Although it had been widely reported that higher GDF‐15 levels were also associated with coronary artery disease and heart failure in community‐dwelling individuals 10 , 11 , 12 and patients with CVD, 23 , 24 , 35 we did not observe a relationship between GDF15 level and the incidence of cardiac events in the present population. The reason for the inconsistency of the predictive ability for cardiac events might be unique and complicated pathophysiology of GDF‐15. GDF‐15 is highly expressed in various organs through different mechanisms by diseases. For example, cardiomyocytes in the infarct border zone mainly provide GDF‐15 in patients with ischemic heart disease. 36 In patients with nonischemic heart failure, GDF‐15 appears to be produced mainly in peripheral tissues. 37 In common cancers, GDF‐15 is produced in tumor tissues and is cleaved from a propeptide by furin‐like proteases before its secretion, but this intracellular cleavage from a propeptide does not process efficiently in tumor tissue. 38 A half‐life of GDF‐15 is prolonged in the circulation, and serum levels of GDF‐15 increase markedly in advanced cancer. 39 The physiological roles of GDF‐15 are also different from organs. As previously mentioned, GDF‐15 has a cardioprotective effect 32 but plays a pathogenic role in carotid plaques. 33 , 34 Emerging evidence indicates that GDF‐15 regulates body weight through an effect on the appestat. 40 , 41 , 42 , 43 GDF‐15 forms a coreceptor complex with glial cell–derived neurotrophic factor receptor alpha‐like and rearranged during transfection and induces an anorexia effect via the appestat. 40 , 41 , 42 , 43 Weight loss in patients with CVD or cancer is clearly associated with poor prognosis as disease‐related anorexia‐cachexia. Because of cardioprotective effects of GDF‐15, highly expressed GDF‐15 in various diseases might attenuate the relationship between serum GDF‐15 levels and cardiac events in patients with high risks of CVD. Given that GDF‐15 might develop carotid plaque and decrease body weight, it is acceptable that high GDF‐15 levels are strongly related to all‐cause death and stroke events in outpatients.
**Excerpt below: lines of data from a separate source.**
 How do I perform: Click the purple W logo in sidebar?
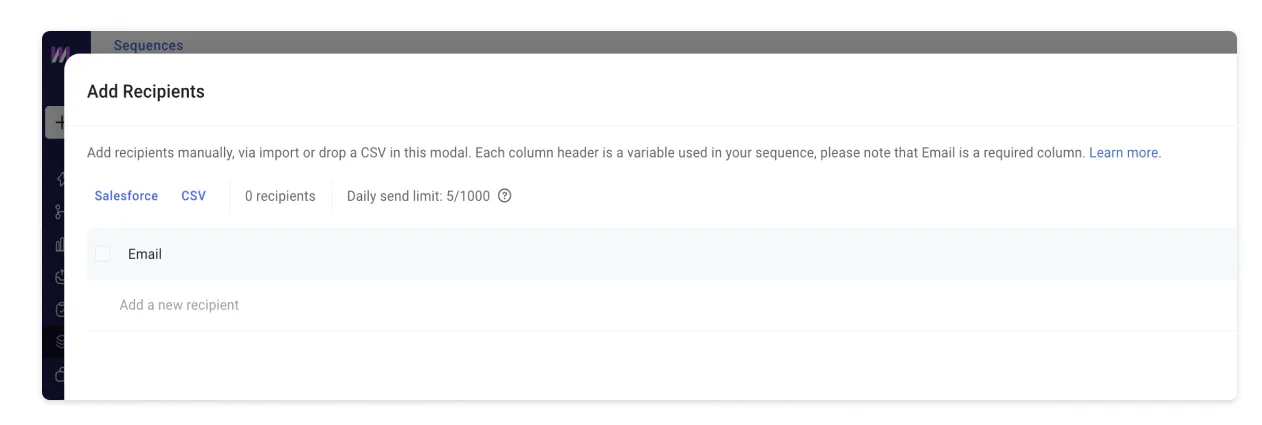click(58, 54)
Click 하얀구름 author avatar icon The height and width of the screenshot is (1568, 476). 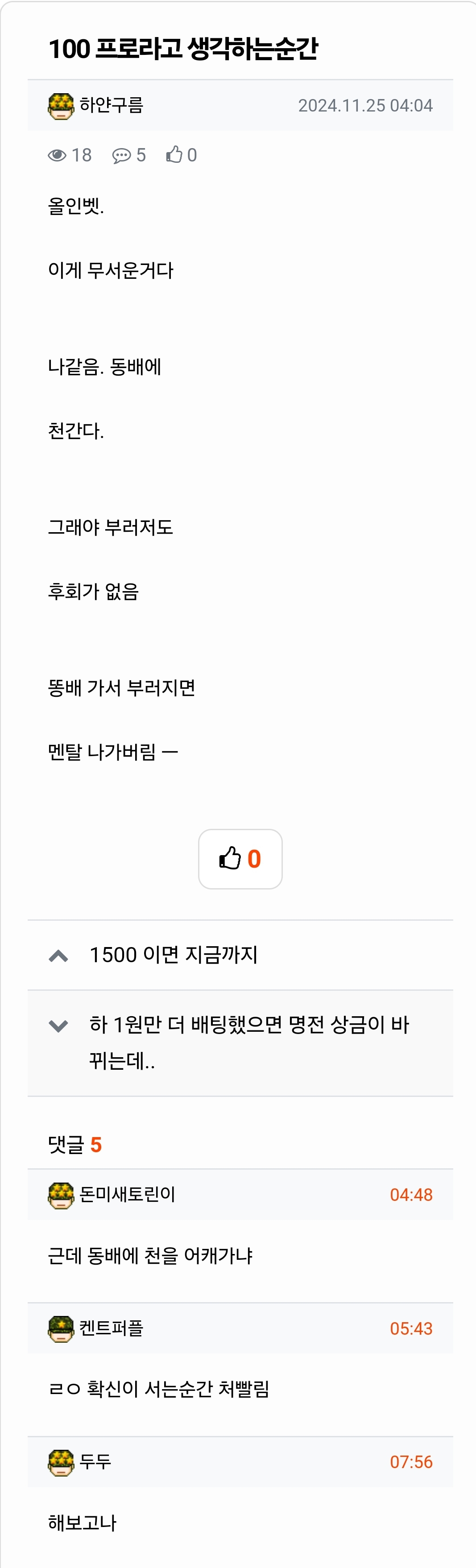pyautogui.click(x=61, y=106)
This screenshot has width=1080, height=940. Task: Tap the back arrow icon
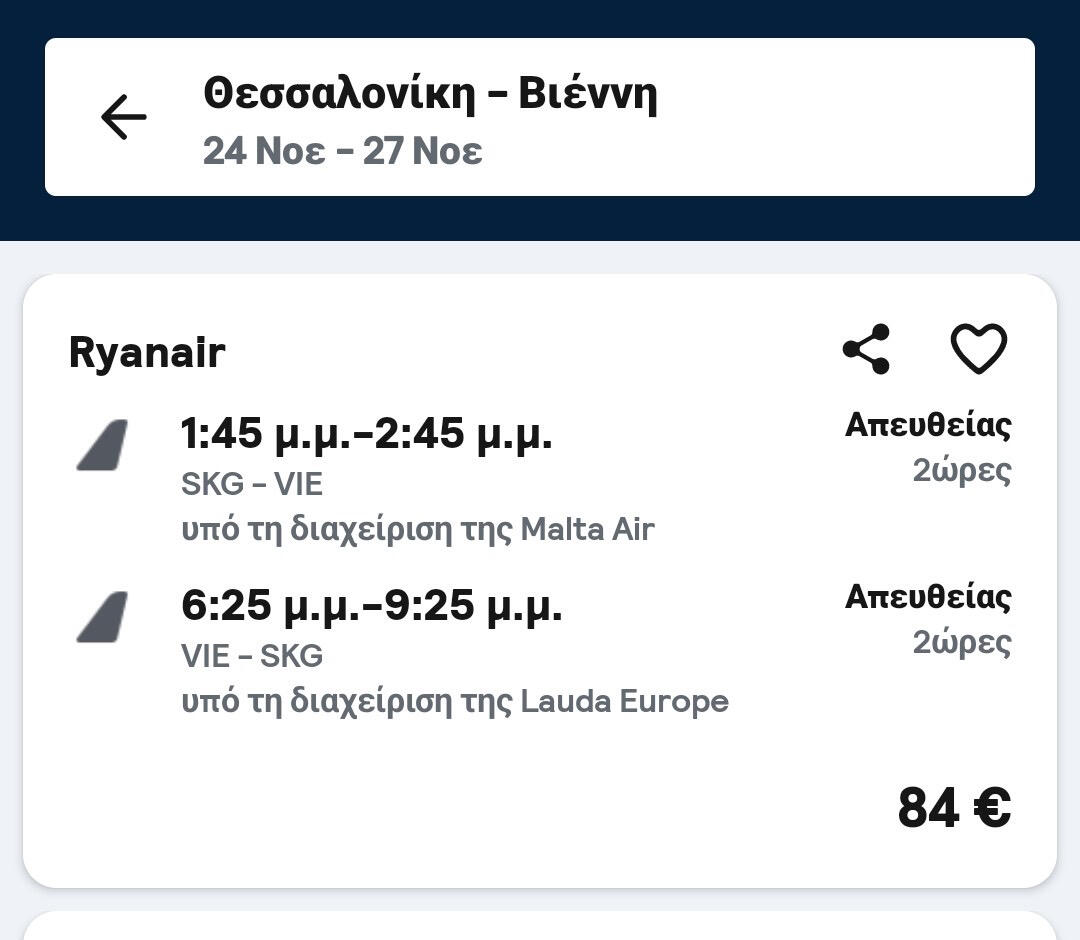124,117
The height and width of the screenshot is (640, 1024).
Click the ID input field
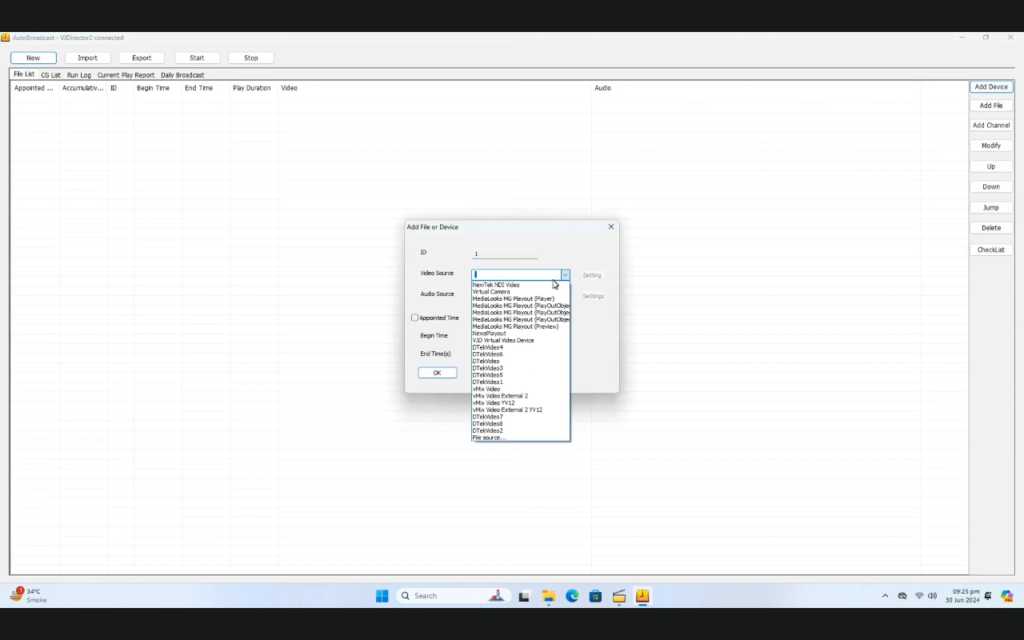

We indicate that NT‐proBNP and hs‐TnT were generally associated with the risk of cardiac events and that NT‐proBNP marginally improved the predictive model for cardiac events. These findings correspond to those of a prospective study of a community‐dwelling population. 44 Additionally, the distribution of blood concentrations of GDF‐15 and the incidence of each event in the present study are not greatly different from those of other studies.

Limitations

There were some limitations of this study. First, we measured blood GDF‐15 levels only 1 time at the baseline, and we thus could not assess the interaction and fluctuation of GDF‐15 levels over time during the progression of each adverse event. Second, the patients in this study were all Japanese, and our findings thus may not be generalizable to other racial or ethnic groups. Third, the patients in this study were being treated mainly for hypertension. Patients being treated for primary prevention are rare subjects for clinical research regarding GDF‐15. This point might have caused the unique result of cardiac events. Fourth, the small number of stroke events prevented subgroup analyses of cerebral hemorrhage, although higher GDF‐15 levels are related to major bleeding. 21 , 22 , 23 Finally, this study was the post hoc analysis of the JHOP study, which evaluated the relationship between home blood pressure and CVD risks; therefore, we could not calculate the sample size to assess the prognostic value of GDF‐15 for adverse outcomes in patients with CVD risk factors.

Future Directions

Information about GDF‐15 might be helpful for risk management of stroke events and all‐cause death in outpatients with cardiovascular risk factors. However, it is difficult to make available GDF‐15 to clinical practice individually because of its unique and complicated pathophysiology. Recently, it was attempted to combine GDF‐15 with other biomarkers for the risk management of CVD, which was incorporated in a new scoring system of bleeding risks for patients with atrial fibrillation. 45 , 46 Thus, GDF‐15 might be useful for clinical application of a multimarker strategy for stroke events in patients with cardiovascular risk factors.

Conclusions

In a large Japanese population with cardiovascular risk factors, blood GDF‐15 levels were associated with increased risks of all‐cause death and stroke events beyond conventional risk factors and other prognostic markers. Predictive ability of GDF‐15 for stroke events was equivalent to NT‐proBNP and hs‐TnT. However, GDF‐15 had no prognostic value for cardiac events.

Sources of Funding

This study was financially supported in part by Roche Diagnostics; a grant from the 21st Century Center of Excellence Project run by Japan’s Ministry of Education, Culture, Sports, Science, and Technology (to Dr Kario); a grant from the Foundation for Development of the Community (Tochigi, Japan); a grant from Omron Healthcare, Co., Ltd.; a Grant‐in‐Aid for Scientific Research (B) (21390247) from the Ministry of Education, Culture, Sports, Science and Technology (MEXT) of Japan, 2009 to 2013; and funds from the MEXT‐Supported Program for the Strategic Research Foundation at Private Universities, 2011 to 2015 Cooperative Basic and Clinical Research on Circadian Medicine (S1101022).

Disclosures

Dr Kario has received research grants and honoraria from Roche diagnostics, Omron Healthcare and A&D Co. The remaining authors have no disclosures to report.

Supporting information

Data S1

Tables S1–S7

Acknowledgments

We gratefully acknowledge the numerous study investigators, fellows, nurses, and research coordinators at each of the study sites, who have participated in the J‐HOP study. We also gratefully acknowledge Ms Kimiyo Saito for the coordination and data management of this study, and Ms Ayako Okura for editorial assistance.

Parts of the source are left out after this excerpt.